■ Page ■
▬▬▬▬▬▬
A complete understanding of Linear and Logistic Regression

Linear Regression Model

What assumption do we have in Linear Regression?

The assumption that there is a relationship between Y (target variable) and X (features) Or simply: \(\hat{Y} = W_1X_1 + W_2X_2 + W_3X_3 + \dots + W_nX_n\) \(\hat{Y} = W^{T}X + W_0\)

Linear Regression predicts a continuous numeric value (e.g., predicting house prices, temperature, weight).

Logsitic Regression Model

What assumption do we have in Logistic Regression?

Logistic Regression assumes a linear relationship between features and the log-odds (logit) of the outcome.

\(W^{T}X\) \(P[Y=1 | X=x] = \sigma(W^{T}X) >> \frac{1}{1+e^{-W_1X_1 + W_2X_2 + W_3X_3+ \dots+ W_nX_n}}\)

Logistic Regression predicts a probability that maps to a categorical outcome (most often binary classification, like “spam vs not spam”).

The difference in short

Linear Regression predicts continuous values with a straight line fit.

Logistic Regression predicts probabilities for categorical outcomes using a sigmoid/logistic curve.
▬▬▬▬▬▬
■ Data segment ■
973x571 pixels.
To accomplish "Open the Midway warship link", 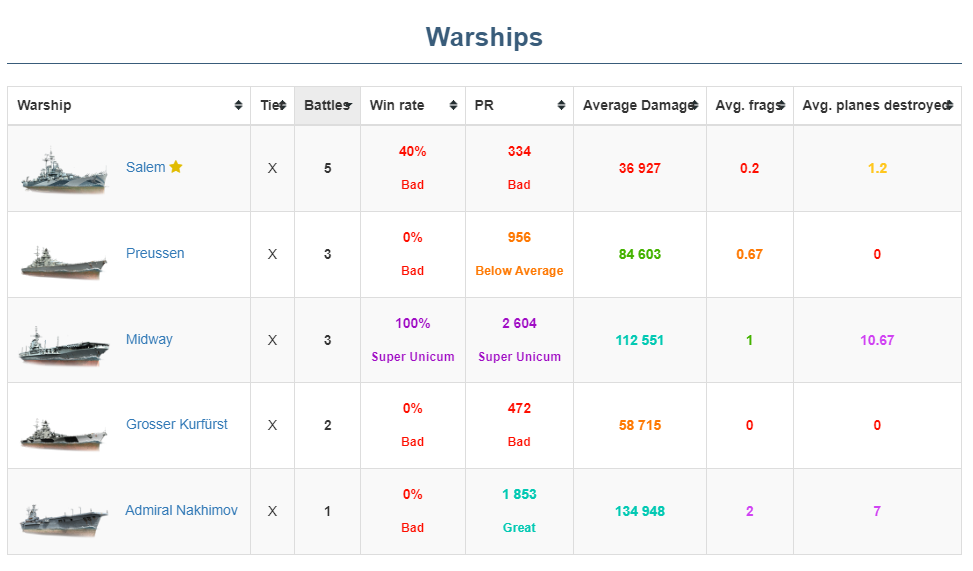I will point(149,339).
▬▬▬▬▬▬
■ Set exercise 1 ■
Reproduce the passage on linear and logistic regression from "Logistic Regression assumes" up to and including "a sigmoid/logistic curve.", swapping "straight line fit" for "best-fit line".
■ Set exercise 2 ■
Carry on the text on linear and logistic regression from the point at which it stops.

■ Reply 1 ■
Logistic Regression assumes a linear relationship between features and the log-odds (logit) of the outcome.

\(W^{T}X\) \(P[Y=1 | X=x] = \sigma(W^{T}X) >> \frac{1}{1+e^{-W_1X_1 + W_2X_2 + W_3X_3+ \dots+ W_nX_n}}\)

Logistic Regression predicts a probability that maps to a categorical outcome (most often binary classification, like “spam vs not spam”).

The difference in short

Linear Regression predicts continuous values with a best-fit line.

Logistic Regression predicts probabilities for categorical outcomes using a sigmoid/logistic curve.

■ Reply 2 ■
Linear Regression Code

Based on Example 12.6

import numpy as np
import matplotlib.pyplot as plt

x = np.array([65, 67, 71, 71, 66, 75, 67, 70, 71, 69, 69])  # Third Exam Score
y = np.array([175, 133, 185, 163, 126, 198, 153, 163, 159, 151, 159])  # Final Exam Score

mean_x = np.mean(x)
mean_y = np.mean(y)
sum_xy = sum((x - mean_x) * (y - mean_y))
sum_xx = sum((x - mean_x) ** 2)
b = sum_xy / sum_xx
a = mean_y - b * mean_x

yhat = a + b * x

#------Plots------#

fig, ax = plt.subplots(figsize=(10, 8))

ax.scatter(x, y, marker='o', color='blue', linewidths=5, label='Actual Data')
ax.plot(x, yhat, color='red', linewidth=2, label='Predicted Line')
ax.set_xlabel('X Values')
ax.set_ylabel('Y Values')
ax.set_xlim(min(x) - 0.5, max(x) + 0.5)
ax.set_ylim(min(y) - 50, max(y) + 50)

plt.title('Linear Regression Plot', fontsize=14)
plt.tight_layout()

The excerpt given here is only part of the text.